■ Entries

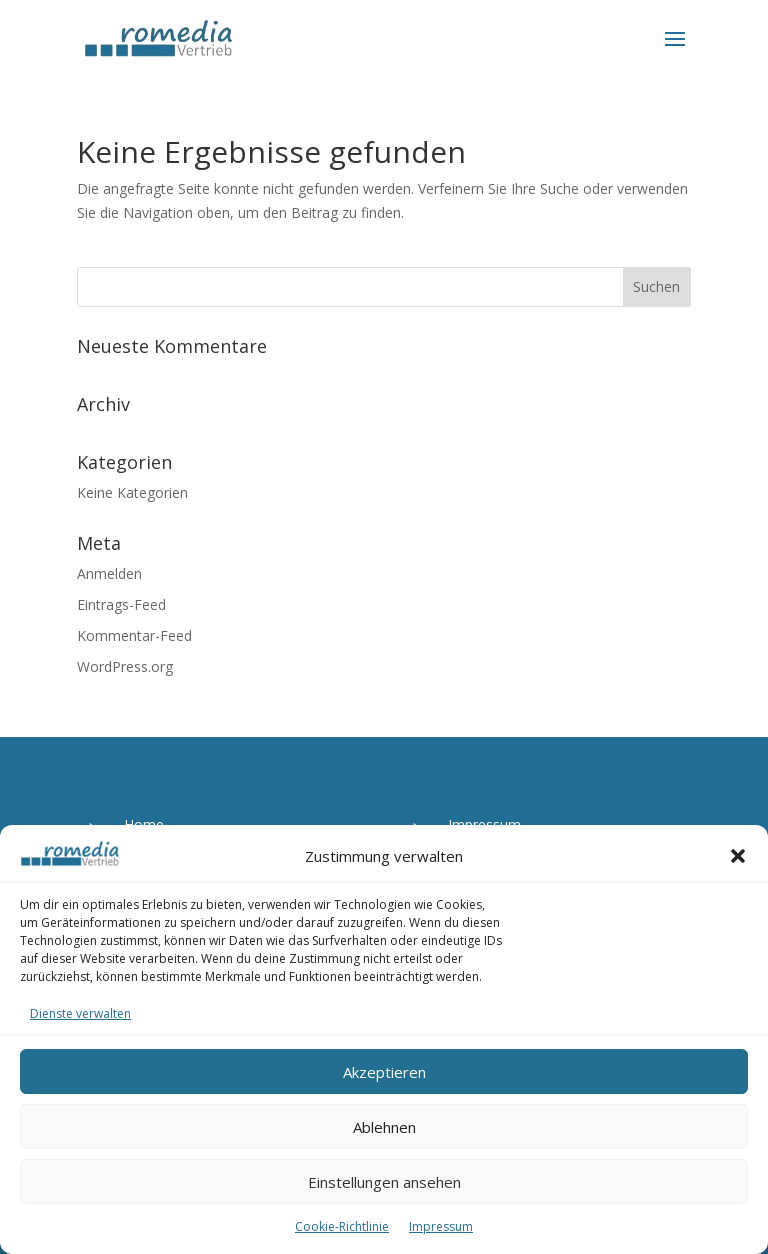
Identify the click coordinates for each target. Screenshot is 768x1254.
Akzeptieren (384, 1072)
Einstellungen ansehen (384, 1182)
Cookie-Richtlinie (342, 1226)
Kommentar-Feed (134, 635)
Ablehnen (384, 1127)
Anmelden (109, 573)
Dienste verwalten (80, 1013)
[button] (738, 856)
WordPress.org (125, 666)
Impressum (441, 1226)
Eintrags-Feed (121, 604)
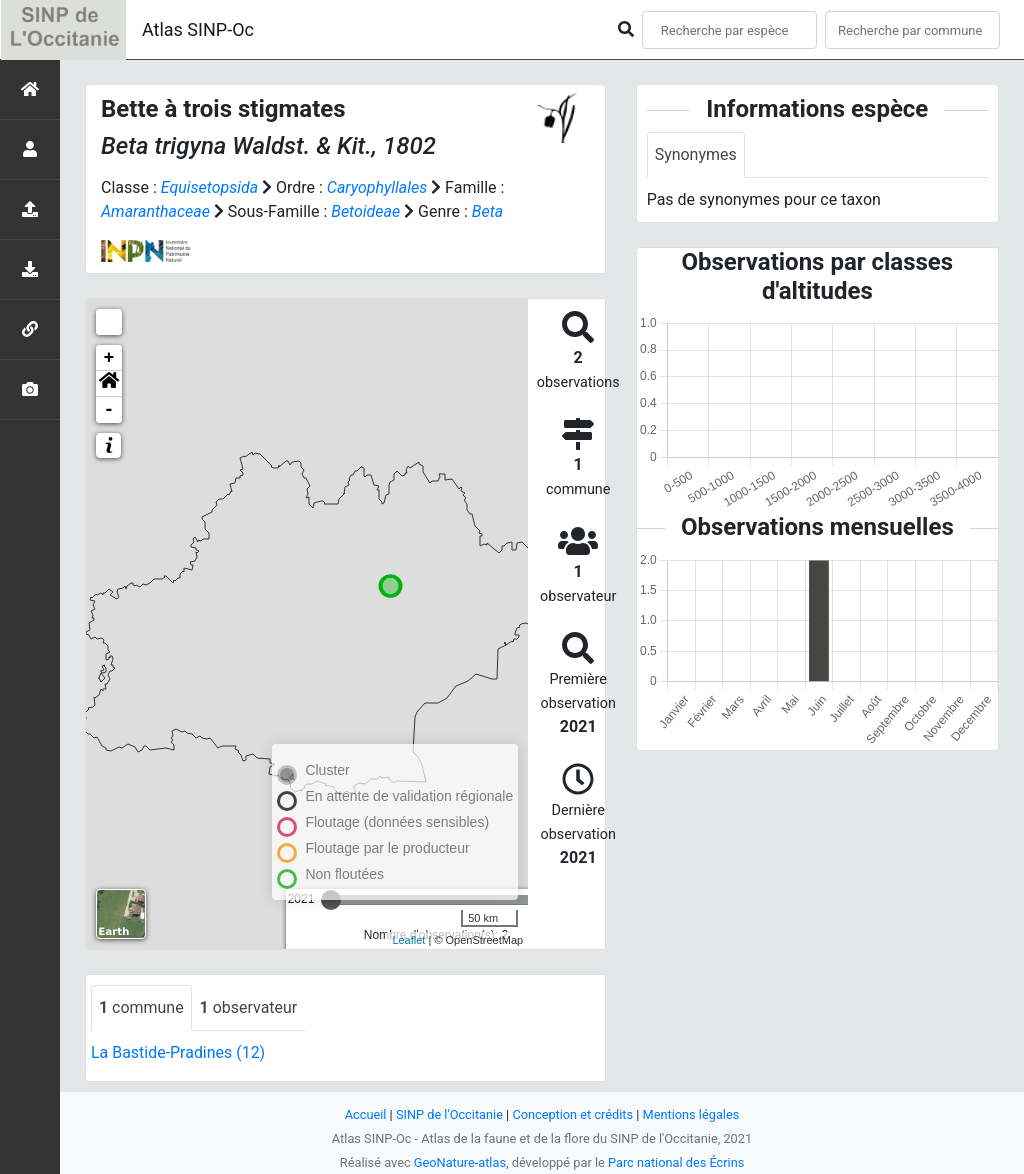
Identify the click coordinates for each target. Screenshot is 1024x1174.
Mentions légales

■ The problem
Please find every line in the rows above that contains the string "coordinates", treating uppercase and lowercase letters as different.

■ The reply
Identify the click coordinates for each target. Screenshot is 768x1254.
Identify the click coordinates for each target. Screenshot is 1024x1174.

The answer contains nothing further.